Quel impact de la politique budgétaire sur la croissance française?

par Eric Heyer

La bonne grille d’analyse de l’économie française est celle d’une grande économie peu ouverte et non pas celle d’une petite économie ouverte : elle est dans une situation conjoncturelle encore fortement dégradée et loin de sa position d’équilibre (chômage de masse, existence de surcapacités de production), avec des pays européens qui adoptent la même orientation de politique budgétaire.  Dans ces conditions, tout laisse conclure que les multiplicateurs budgétaires sont élevés. Ainsi, le débat théorique sur la valeur du multiplicateur et le rôle des anticipations des agents doit s’effacer devant le constat empirique :  les multiplicateurs sont positifs et supérieurs à 1. 

A la suite d’une profonde récession, la méthode la plus adaptée à un exercice de prévision de l’activité à court terme (2 ans) consiste à évaluer le retour (vitesse et ampleur) spontané de l’économie vers son niveau d’équilibre ou potentiel mais aussi et surtout à quantifier l’impact de chocs exogènes (prix des matières premières, politique économique…) sur cette trajectoire spontanée.

Lors de notre dernière prévision, nous signalions que le potentiel de rebond de l’économie française est important : celui-ci correspondrait à une croissance spontanée de près de 4 % l’an au cours des années 2011 et 2012, permettant de rattraper, 4 ans après le début de la crise,  l’écart de production observé au cours de celle-ci.

Deux chocs exogènes freineront ce retour au potentiel. Le premier est lié à l’envolée des prix des matières premières : absorbé principalement par les ménages, ce choc pèsera sur leur pouvoir d’achat et limitera leurs dépenses. Ce mécanisme, également à l’œuvre dans les autres pays occidentaux, provoquera un ralentissement de leur économie et donc de leur demande adressée à la France. En cumulé, ce choc de pouvoir d’achat diminuera  d’1 point la croissance de l’économie française au cours de la période 2011-2012. Le second est lié à la politique budgétaire : à partir de 2011, les grands (et petits) pays développés, face à la montée de leur dette et au creusement de leur déficit public, vont mettre en place des politiques de restrictions budgétaires. La généralisation de cette stratégie portera un coup de frein à la croissance économique,  évaluée à  2,8 points de PIB au cours des années 2011-2012.

Si l’évaluation d’un choc de pouvoir d’achat est relativement consensuelle, il n’en va pas de même pour l’incidence de la politique budgétaire sur l’activité.

Quelle valeur du multiplicateur budgétaire ?

§ **Bloc de données**:
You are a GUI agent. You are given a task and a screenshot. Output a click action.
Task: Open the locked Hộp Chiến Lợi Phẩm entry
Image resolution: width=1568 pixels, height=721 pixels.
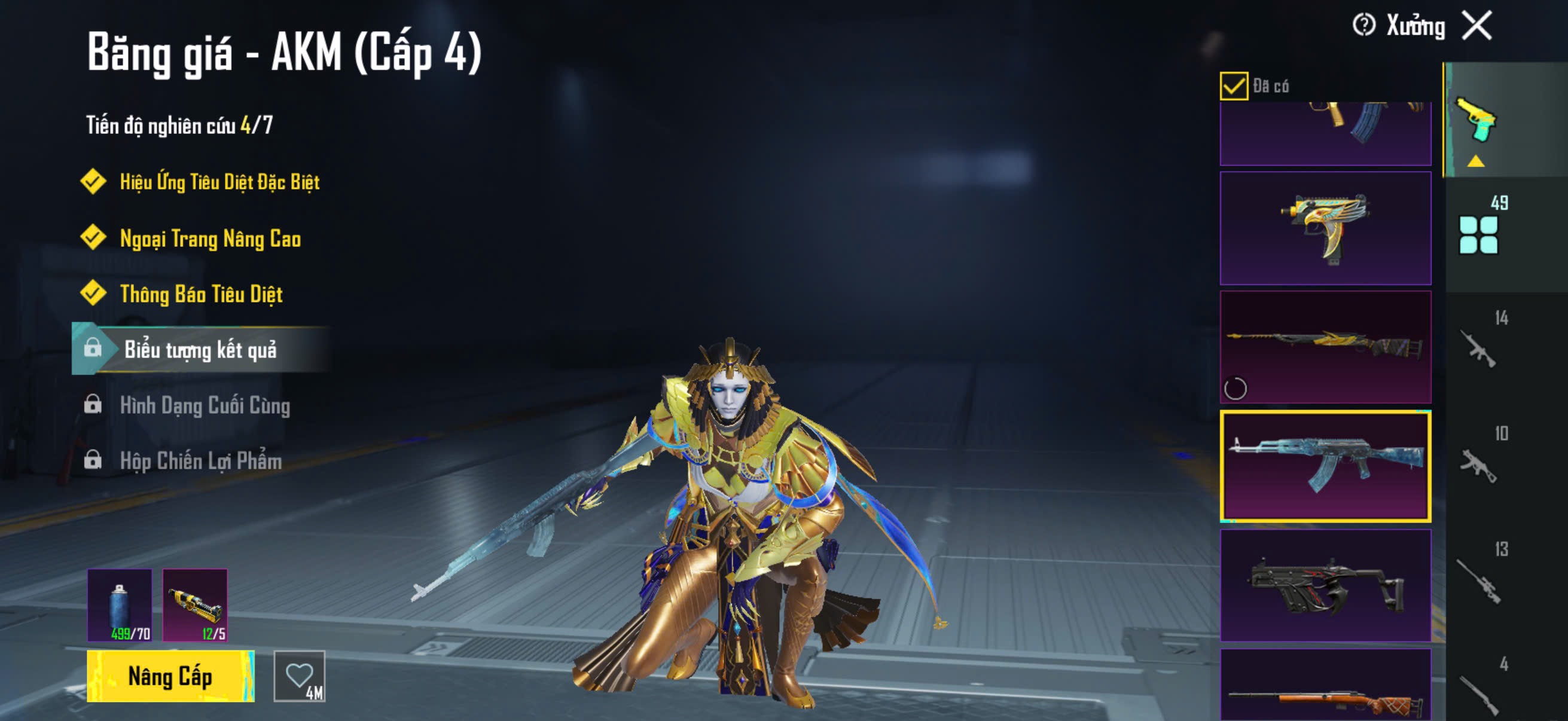(x=201, y=460)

§ **Consignes de l'exercice**:
(a) Citez le texte sur la politique budgétaire depuis « Si l’évaluation d’un » jusqu'à « du multiplicateur budgétaire ? ».
(b) Répondez aux questions suivantes à partir du texte sur la politique budgétaire :
(i) Selon la dernière prévision, à quel rythme annuel de croissance spontanée le potentiel de rebond de l'économie française correspondrait-il en 2011 et 2012 ?
(ii) En cumulé, de combien le choc de pouvoir d'achat diminuera-t-il la croissance de l'économie française sur la période 2011-2012 ?
(iii) À combien le coup de frein porté à la croissance par la généralisation des restrictions budgétaires est-il évalué pour les années 2011-2012 ?
Pour répondre, fondez-vous exclusivement sur le texte.

§ **Réponses par tâche**:
(a)
Si l’évaluation d’un choc de pouvoir d’achat est relativement consensuelle, il n’en va pas de même pour l’incidence de la politique budgétaire sur l’activité.

Quelle valeur du multiplicateur budgétaire ?

(b)
(i) Près de 4 % l'an.
(ii) D'1 point.
(iii) À 2,8 points de PIB.